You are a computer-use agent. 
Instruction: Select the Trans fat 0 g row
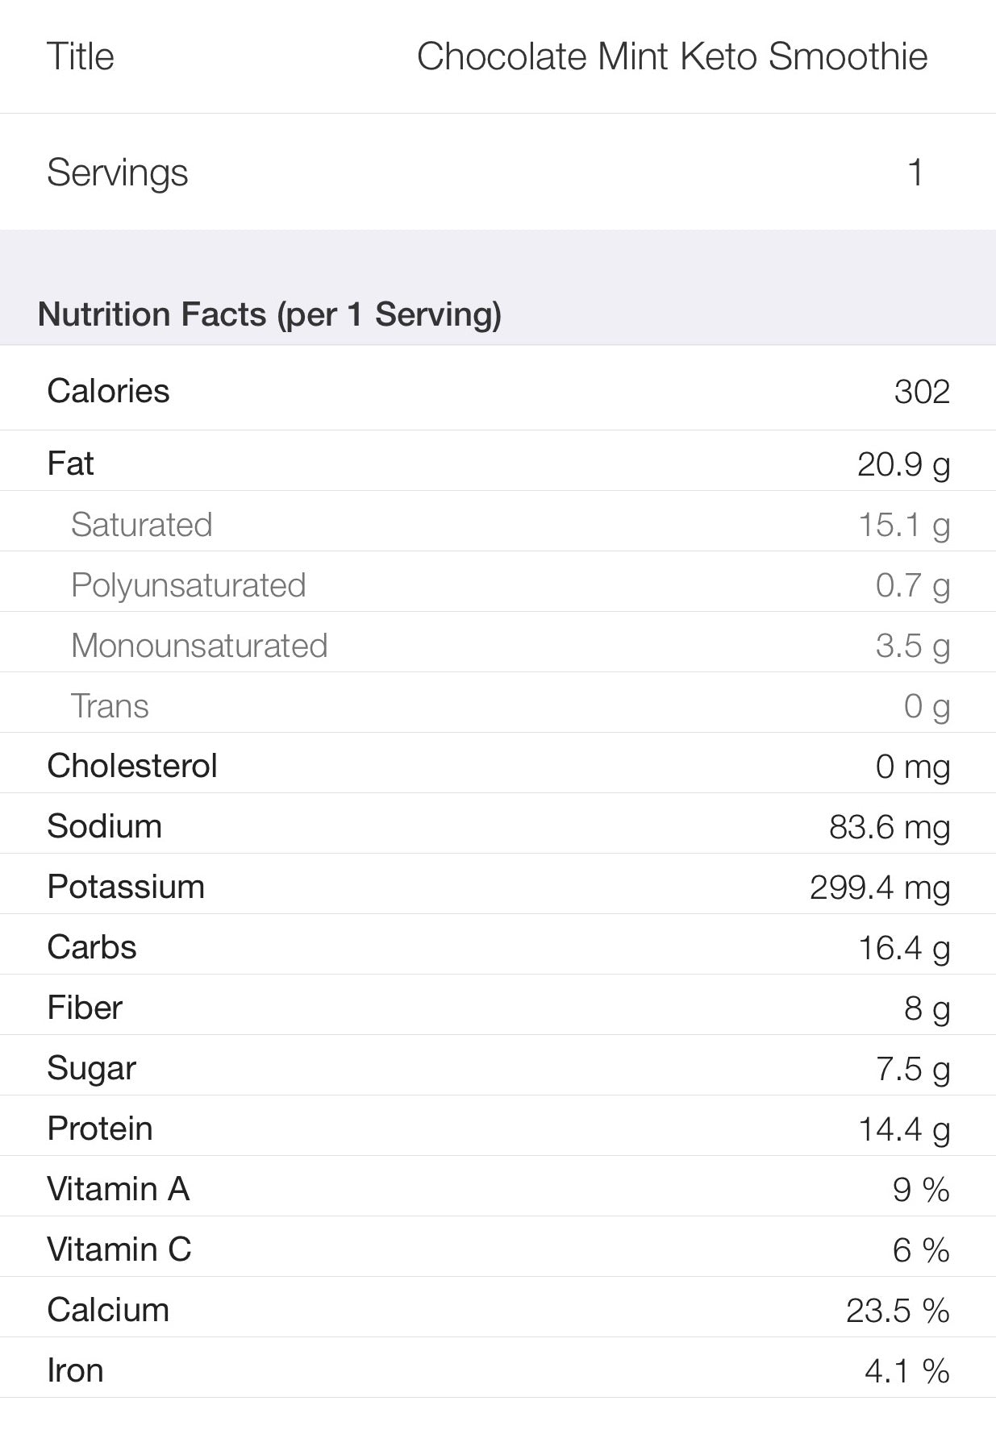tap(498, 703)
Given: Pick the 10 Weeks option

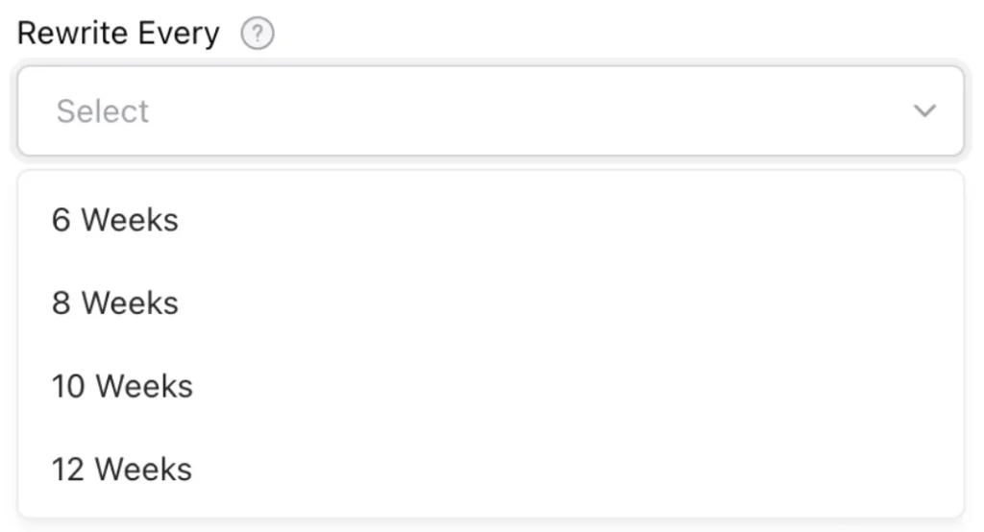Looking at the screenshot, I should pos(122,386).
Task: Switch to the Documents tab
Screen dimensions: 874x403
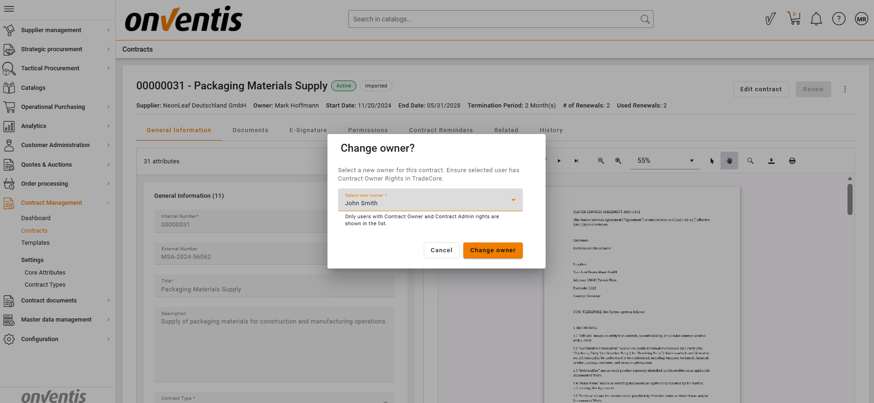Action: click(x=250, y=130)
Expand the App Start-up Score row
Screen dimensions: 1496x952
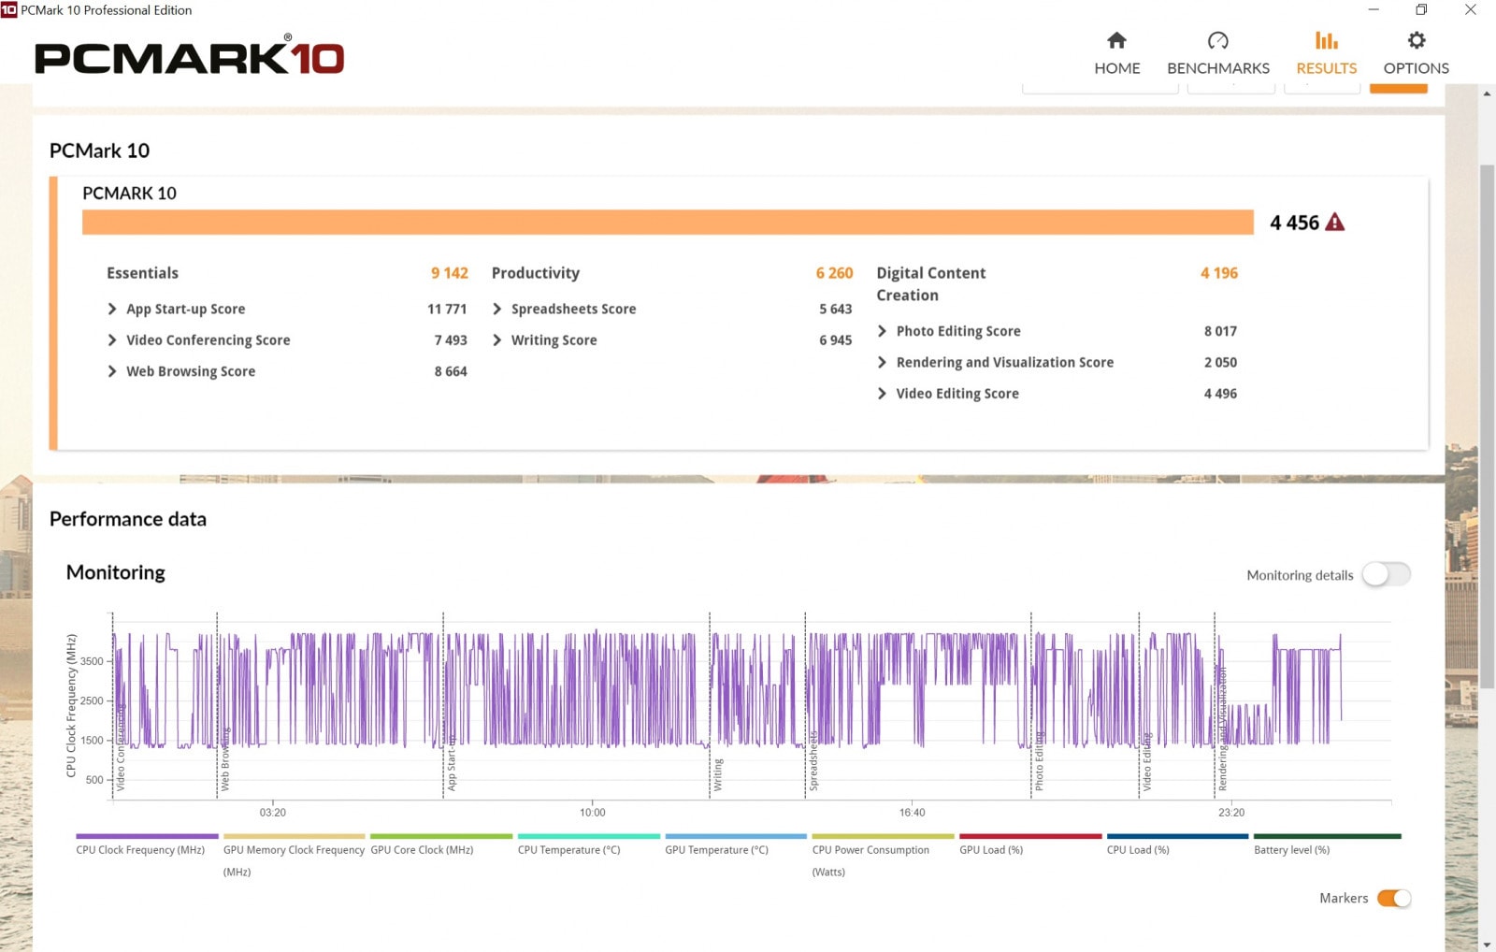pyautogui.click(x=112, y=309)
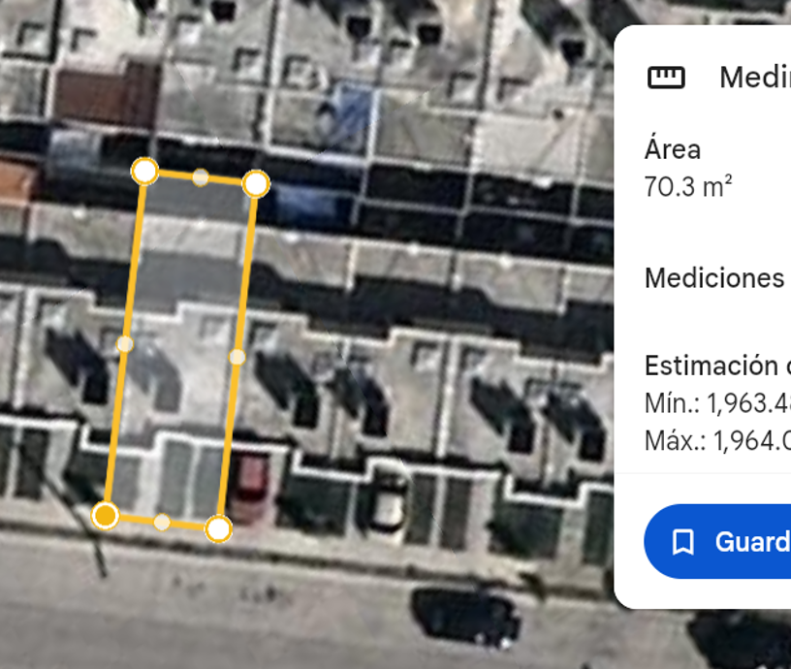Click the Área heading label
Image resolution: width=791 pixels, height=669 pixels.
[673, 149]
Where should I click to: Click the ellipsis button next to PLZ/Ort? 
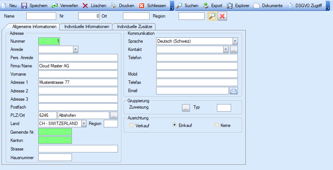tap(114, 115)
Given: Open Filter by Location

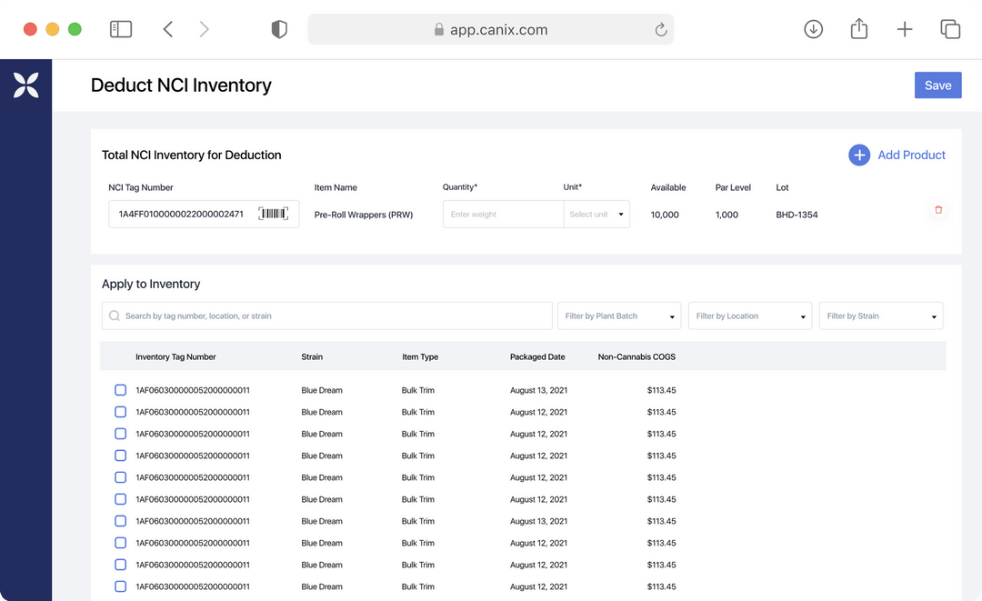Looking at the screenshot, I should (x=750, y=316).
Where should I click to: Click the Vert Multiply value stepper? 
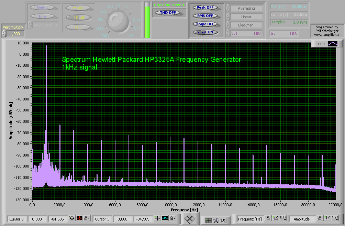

★ ★ ★ ★ ★ ★ ★

ACTIVITY: Exact output of each line above is wanted, without the pictures.

ANSWER SPACE:
You are a computer-use agent. 
Instruction: Select the Trans fat 0 g row
tap(498, 703)
Given: Pick the 10 Weeks option

Looking at the screenshot, I should pos(122,386).
Task: Switch to the Documents tab
Screen dimensions: 874x403
Action: click(x=250, y=130)
Expand the App Start-up Score row
Screen dimensions: 1496x952
pyautogui.click(x=112, y=309)
Click the Área heading label
Image resolution: width=791 pixels, height=669 pixels.
[673, 149]
Where should I click to: Click the ellipsis button next to PLZ/Ort? 
tap(114, 115)
Given: Open Filter by Location

Looking at the screenshot, I should (x=750, y=316).
Where should I click to: Click the Vert Multiply value stepper? 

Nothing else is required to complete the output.